The University of Washington Division of Physical Therapy curriculum requires essential abilities in information acquisition. The student must have the ability to master information presented in course work in the form of lectures, written material, and projected images.

The student must have the cognitive abilities necessary to master relevant content in basic science and clinical courses at a level deemed appropriate by the faculty. These skills may be described as the ability to comprehend, memorize, analyze, and synthesize material. He/she must be able to discern and comprehend dimensional and spatial relationships of structures, and be able to develop reasoning and decision making skills appropriate to the practice of physical therapy.

The student must have the ability to take, and document in a patient's record, an appropriate history, and perform a physical examination. Such tasks require the ability to communicate with the patient and family. The student must also be capable of perceiving the signs of disease, especially neuromusculoskeletal dysfunction, as manifested through the physical examination. Such information is derived from observation and palpation of the body surfaces, palpable changes in various organs and tissues, and auditory information (such as patient voice and heart tones).

The student must have the ability to discern skin, subcutaneous masses, muscles, bones, joints, lymph nodes, and intra-abdominal organs (for example, liver and spleen). The student must be able to perceive the presence of abnormalities which are not within the musculoskeletal system, such as masses in the abdomen.

A major component of the practice of physical therapy is the assessment and management of movement disorders. Therefore, the student must have the ability, within reasonable limits, to safely assist a patient in moving, for example, from a chair to a bed, or from a wheelchair to a commode. The student must also have the ability to move him- or herself and the patient in three-dimensional space in order to perform motor function tests and treatments. Additionally, the student must be able to ensure the physical safety of a patient at all times.

The student must be able to communicate effectively with patients and family, physicians and other members of the health care team. The communication skills require the ability to assess all information, including the recognition of the significance of non-verbal communication and immediate assessment of information provided, to allow for appropriate, well-focused follow-up inquiry.
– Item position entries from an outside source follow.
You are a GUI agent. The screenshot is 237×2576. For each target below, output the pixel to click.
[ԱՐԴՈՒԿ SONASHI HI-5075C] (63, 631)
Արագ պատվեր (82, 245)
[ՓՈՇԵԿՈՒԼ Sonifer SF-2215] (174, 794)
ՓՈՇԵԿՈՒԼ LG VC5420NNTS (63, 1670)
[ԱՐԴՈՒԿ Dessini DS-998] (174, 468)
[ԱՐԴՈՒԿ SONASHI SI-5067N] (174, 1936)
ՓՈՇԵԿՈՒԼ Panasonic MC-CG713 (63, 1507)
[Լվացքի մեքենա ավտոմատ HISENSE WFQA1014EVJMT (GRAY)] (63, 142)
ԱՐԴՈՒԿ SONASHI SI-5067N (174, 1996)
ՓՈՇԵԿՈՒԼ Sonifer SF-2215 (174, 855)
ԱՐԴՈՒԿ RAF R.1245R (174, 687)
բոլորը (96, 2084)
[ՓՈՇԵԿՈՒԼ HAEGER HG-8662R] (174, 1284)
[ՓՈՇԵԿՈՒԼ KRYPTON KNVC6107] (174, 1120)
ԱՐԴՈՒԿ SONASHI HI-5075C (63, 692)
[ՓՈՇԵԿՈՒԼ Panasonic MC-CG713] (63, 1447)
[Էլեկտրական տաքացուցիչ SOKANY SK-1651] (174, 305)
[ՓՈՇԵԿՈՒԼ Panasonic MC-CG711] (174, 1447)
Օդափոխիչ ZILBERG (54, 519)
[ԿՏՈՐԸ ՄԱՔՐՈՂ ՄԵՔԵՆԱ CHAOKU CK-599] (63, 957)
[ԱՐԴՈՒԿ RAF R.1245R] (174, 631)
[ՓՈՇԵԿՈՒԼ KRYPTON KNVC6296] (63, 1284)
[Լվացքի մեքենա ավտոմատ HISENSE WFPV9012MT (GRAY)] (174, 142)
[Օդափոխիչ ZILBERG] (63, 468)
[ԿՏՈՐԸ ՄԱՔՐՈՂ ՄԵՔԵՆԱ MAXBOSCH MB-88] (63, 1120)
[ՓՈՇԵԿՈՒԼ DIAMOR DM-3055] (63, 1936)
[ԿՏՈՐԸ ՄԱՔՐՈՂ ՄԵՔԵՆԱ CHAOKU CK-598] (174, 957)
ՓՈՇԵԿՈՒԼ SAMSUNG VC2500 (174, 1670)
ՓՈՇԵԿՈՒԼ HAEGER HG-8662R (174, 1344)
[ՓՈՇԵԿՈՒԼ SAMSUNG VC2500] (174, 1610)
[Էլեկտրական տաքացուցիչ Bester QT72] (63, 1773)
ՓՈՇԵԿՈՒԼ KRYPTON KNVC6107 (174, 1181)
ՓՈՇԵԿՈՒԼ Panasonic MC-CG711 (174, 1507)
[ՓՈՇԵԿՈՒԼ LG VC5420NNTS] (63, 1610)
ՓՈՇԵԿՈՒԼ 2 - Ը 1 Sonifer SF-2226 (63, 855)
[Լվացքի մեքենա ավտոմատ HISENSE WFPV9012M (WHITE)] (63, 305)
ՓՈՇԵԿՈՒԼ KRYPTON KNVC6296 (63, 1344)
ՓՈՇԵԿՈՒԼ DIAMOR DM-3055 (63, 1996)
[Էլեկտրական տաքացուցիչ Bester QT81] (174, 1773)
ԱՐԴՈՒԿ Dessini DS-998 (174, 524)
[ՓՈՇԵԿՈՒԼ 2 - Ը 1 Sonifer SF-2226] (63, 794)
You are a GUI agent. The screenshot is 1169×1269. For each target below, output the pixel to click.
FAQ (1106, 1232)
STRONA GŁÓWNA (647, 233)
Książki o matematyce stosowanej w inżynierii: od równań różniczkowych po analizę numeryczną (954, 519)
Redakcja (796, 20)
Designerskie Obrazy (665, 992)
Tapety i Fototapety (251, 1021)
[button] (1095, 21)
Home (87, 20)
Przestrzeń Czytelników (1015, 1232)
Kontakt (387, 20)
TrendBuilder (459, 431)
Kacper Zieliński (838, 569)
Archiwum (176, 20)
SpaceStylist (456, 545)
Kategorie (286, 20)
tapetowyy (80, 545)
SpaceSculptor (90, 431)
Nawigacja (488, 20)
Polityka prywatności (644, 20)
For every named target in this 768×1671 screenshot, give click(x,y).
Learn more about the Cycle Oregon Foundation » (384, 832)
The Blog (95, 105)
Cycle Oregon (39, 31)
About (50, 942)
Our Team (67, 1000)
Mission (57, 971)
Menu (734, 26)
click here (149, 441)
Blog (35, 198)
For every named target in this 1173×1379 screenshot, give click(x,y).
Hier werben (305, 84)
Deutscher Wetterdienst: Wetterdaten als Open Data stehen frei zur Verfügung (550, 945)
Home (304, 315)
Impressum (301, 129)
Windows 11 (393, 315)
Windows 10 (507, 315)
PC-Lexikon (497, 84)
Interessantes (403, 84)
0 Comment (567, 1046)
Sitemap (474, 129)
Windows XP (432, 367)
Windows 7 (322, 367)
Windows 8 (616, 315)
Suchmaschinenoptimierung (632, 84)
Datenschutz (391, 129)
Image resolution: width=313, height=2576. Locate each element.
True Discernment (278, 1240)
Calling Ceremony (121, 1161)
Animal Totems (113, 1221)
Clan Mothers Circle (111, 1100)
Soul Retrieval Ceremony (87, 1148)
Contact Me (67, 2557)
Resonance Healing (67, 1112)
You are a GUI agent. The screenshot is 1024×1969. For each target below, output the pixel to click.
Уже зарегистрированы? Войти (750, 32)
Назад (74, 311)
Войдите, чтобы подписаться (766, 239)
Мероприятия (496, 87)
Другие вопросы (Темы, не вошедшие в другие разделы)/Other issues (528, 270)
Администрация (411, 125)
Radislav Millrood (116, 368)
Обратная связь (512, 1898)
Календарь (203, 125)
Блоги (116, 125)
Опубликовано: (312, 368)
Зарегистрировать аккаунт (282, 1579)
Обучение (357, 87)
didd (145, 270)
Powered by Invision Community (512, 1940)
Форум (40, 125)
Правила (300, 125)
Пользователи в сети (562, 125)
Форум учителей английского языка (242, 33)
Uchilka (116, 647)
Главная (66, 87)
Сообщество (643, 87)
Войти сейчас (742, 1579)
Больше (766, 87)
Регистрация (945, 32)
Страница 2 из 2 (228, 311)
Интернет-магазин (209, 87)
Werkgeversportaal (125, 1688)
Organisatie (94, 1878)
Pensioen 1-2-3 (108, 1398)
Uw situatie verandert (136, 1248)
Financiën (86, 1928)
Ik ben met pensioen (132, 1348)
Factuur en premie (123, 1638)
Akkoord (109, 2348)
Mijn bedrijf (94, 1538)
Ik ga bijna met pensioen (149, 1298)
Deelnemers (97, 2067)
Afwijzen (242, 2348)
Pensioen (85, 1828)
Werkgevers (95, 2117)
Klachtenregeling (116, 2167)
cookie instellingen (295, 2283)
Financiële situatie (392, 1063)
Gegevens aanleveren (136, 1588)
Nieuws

The student must be capable of responsive, empathetic listening to establish rapport in a way that promotes openness on issues of concern and sensitivity to potential cultural differences.

The student must be able to process and communicate information on the patient's status with accuracy in a timely manner to physical therapist colleagues and other members of the health care team. This information then needs to be communicated in a succinct yet comprehensive manner and in settings in which time available is limited. Written or dictated patient assessments, etc., must be complete and accurate. The appropriate communication may also rely on the student's ability to make a correct judgment in seeking supervision and consultation in a timely manner.

The student must be able to understand the basis and content of ethical physical therapy practice. He/she must possess attributes which include compassion, empathy, altruism, integrity, responsibility, and tolerance. He/she must have the emotional stability to function effectively under stress and to adapt to an environment which may change rapidly without warning and/or in unpredictable ways.

These essential functions of physical therapy education identify the requirements for admission, retention, and graduation of applicants and students respectively at the University of Washington Division of Physical Therapy. Graduates are expected to be qualified to enter the field of physical therapy. It is the responsibility of the student with disabilities or request those accommodations that he/she feels are reasonable and are needed to execute the essential requirements described.